• _Work instructions_
Output every line below without omitting or altering anything.

Stored data:
===============
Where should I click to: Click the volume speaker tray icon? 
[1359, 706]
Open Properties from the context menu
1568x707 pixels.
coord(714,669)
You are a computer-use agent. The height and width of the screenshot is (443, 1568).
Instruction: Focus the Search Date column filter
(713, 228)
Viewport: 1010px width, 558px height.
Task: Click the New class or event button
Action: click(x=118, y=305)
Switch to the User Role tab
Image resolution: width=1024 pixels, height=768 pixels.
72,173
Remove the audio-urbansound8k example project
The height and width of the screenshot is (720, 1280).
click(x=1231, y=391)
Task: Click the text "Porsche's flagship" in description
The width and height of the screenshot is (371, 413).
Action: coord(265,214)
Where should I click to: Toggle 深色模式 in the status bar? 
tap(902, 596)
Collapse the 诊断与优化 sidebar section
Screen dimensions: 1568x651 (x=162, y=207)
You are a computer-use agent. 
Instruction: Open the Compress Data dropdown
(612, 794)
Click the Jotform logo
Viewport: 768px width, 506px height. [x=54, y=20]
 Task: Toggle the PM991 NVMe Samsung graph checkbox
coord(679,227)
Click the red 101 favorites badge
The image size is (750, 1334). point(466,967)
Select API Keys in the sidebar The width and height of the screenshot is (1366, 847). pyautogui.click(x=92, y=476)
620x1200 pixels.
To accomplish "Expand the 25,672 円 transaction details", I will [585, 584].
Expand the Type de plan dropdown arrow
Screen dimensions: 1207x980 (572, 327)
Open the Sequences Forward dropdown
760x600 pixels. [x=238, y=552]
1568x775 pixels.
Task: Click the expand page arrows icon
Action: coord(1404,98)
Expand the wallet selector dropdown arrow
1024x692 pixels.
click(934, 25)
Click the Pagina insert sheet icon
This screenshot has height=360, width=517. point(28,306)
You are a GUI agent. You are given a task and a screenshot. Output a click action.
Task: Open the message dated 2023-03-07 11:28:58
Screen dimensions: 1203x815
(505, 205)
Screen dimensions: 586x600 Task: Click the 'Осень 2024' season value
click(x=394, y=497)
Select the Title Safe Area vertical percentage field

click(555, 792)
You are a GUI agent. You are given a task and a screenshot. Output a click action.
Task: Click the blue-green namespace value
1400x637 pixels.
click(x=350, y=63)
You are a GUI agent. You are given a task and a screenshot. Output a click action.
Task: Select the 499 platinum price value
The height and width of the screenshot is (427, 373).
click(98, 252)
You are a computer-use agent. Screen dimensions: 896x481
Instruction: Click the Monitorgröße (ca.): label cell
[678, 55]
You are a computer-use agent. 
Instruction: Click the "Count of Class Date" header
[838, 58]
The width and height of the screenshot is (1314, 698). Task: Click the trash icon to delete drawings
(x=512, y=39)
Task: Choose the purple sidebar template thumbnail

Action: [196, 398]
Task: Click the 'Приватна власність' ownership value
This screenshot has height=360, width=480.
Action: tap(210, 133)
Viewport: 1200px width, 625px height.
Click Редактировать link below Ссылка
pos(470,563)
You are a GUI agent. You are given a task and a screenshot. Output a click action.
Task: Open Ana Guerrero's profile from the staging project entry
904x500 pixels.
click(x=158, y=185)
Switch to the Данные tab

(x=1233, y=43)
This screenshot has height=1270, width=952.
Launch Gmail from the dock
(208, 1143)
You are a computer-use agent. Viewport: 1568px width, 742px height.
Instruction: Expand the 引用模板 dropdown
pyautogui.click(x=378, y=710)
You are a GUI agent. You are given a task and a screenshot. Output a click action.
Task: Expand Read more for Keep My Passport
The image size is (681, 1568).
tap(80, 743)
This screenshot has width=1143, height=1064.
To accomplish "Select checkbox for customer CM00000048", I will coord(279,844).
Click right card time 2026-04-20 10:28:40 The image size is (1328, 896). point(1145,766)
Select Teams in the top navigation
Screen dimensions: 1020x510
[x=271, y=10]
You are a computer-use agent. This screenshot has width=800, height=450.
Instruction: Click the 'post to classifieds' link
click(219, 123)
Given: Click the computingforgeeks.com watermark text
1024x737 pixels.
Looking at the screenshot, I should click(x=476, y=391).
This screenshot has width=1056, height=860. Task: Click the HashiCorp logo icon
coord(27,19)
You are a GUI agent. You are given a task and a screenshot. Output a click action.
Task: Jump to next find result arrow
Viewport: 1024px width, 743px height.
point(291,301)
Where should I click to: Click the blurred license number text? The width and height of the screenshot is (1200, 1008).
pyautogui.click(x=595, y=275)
===============
• _Exercise answer_
Where should I click to: Click the volume speaker tray icon? 
[1359, 706]
Open Properties from the context menu
1568x707 pixels.
coord(714,669)
You are a computer-use agent. The height and width of the screenshot is (443, 1568).
Instruction: Focus the Search Date column filter
(713, 228)
Viewport: 1010px width, 558px height.
Task: Click the New class or event button
Action: click(x=118, y=305)
Switch to the User Role tab
Image resolution: width=1024 pixels, height=768 pixels.
72,173
Remove the audio-urbansound8k example project
The height and width of the screenshot is (720, 1280).
click(x=1231, y=391)
Task: Click the text "Porsche's flagship" in description
The width and height of the screenshot is (371, 413).
Action: coord(265,214)
Where should I click to: Toggle 深色模式 in the status bar? 
tap(902, 596)
Collapse the 诊断与优化 sidebar section
Screen dimensions: 1568x651 (x=162, y=207)
You are a computer-use agent. 
Instruction: Open the Compress Data dropdown
(612, 794)
Click the Jotform logo
Viewport: 768px width, 506px height. [x=54, y=20]
 Task: Toggle the PM991 NVMe Samsung graph checkbox
coord(679,227)
Click the red 101 favorites badge
The image size is (750, 1334). point(466,967)
Select API Keys in the sidebar The width and height of the screenshot is (1366, 847). pyautogui.click(x=92, y=476)
620x1200 pixels.
To accomplish "Expand the 25,672 円 transaction details", I will [585, 584].
Expand the Type de plan dropdown arrow
Screen dimensions: 1207x980 (572, 327)
Open the Sequences Forward dropdown
760x600 pixels. [x=238, y=552]
1568x775 pixels.
Task: Click the expand page arrows icon
Action: coord(1404,98)
Expand the wallet selector dropdown arrow
1024x692 pixels.
click(934, 25)
Click the Pagina insert sheet icon
This screenshot has height=360, width=517. point(28,306)
You are a GUI agent. You are given a task and a screenshot. Output a click action.
Task: Open the message dated 2023-03-07 11:28:58
Screen dimensions: 1203x815
(505, 205)
Screen dimensions: 586x600 Task: Click the 'Осень 2024' season value
click(x=394, y=497)
Select the Title Safe Area vertical percentage field

click(555, 792)
You are a GUI agent. You are given a task and a screenshot. Output a click action.
Task: Click the blue-green namespace value
1400x637 pixels.
click(x=350, y=63)
You are a GUI agent. You are given a task and a screenshot. Output a click action.
Task: Select the 499 platinum price value
The height and width of the screenshot is (427, 373).
click(98, 252)
You are a computer-use agent. Screen dimensions: 896x481
Instruction: Click the Monitorgröße (ca.): label cell
[678, 55]
You are a computer-use agent. 
Instruction: Click the "Count of Class Date" header
[838, 58]
The width and height of the screenshot is (1314, 698). Task: Click the trash icon to delete drawings
(x=512, y=39)
Task: Choose the purple sidebar template thumbnail

Action: [196, 398]
Task: Click the 'Приватна власність' ownership value
This screenshot has height=360, width=480.
Action: tap(210, 133)
Viewport: 1200px width, 625px height.
Click Редактировать link below Ссылка
pos(470,563)
You are a GUI agent. You are given a task and a screenshot. Output a click action.
Task: Open Ana Guerrero's profile from the staging project entry
904x500 pixels.
click(x=158, y=185)
Switch to the Данные tab

(x=1233, y=43)
This screenshot has height=1270, width=952.
Launch Gmail from the dock
(208, 1143)
You are a computer-use agent. Viewport: 1568px width, 742px height.
Instruction: Expand the 引用模板 dropdown
pyautogui.click(x=378, y=710)
You are a GUI agent. You are given a task and a screenshot. Output a click action.
Task: Expand Read more for Keep My Passport
The image size is (681, 1568).
tap(80, 743)
This screenshot has width=1143, height=1064.
To accomplish "Select checkbox for customer CM00000048", I will coord(279,844).
Click right card time 2026-04-20 10:28:40 The image size is (1328, 896). point(1145,766)
Select Teams in the top navigation
Screen dimensions: 1020x510
[x=271, y=10]
You are a computer-use agent. This screenshot has width=800, height=450.
Instruction: Click the 'post to classifieds' link
click(219, 123)
Given: Click the computingforgeeks.com watermark text
1024x737 pixels.
Looking at the screenshot, I should click(x=476, y=391).
This screenshot has width=1056, height=860. Task: Click the HashiCorp logo icon
coord(27,19)
You are a GUI agent. You are given a task and a screenshot. Output a click action.
Task: Jump to next find result arrow
Viewport: 1024px width, 743px height.
point(291,301)
Where should I click to: Click the blurred license number text? The width and height of the screenshot is (1200, 1008).
pyautogui.click(x=595, y=275)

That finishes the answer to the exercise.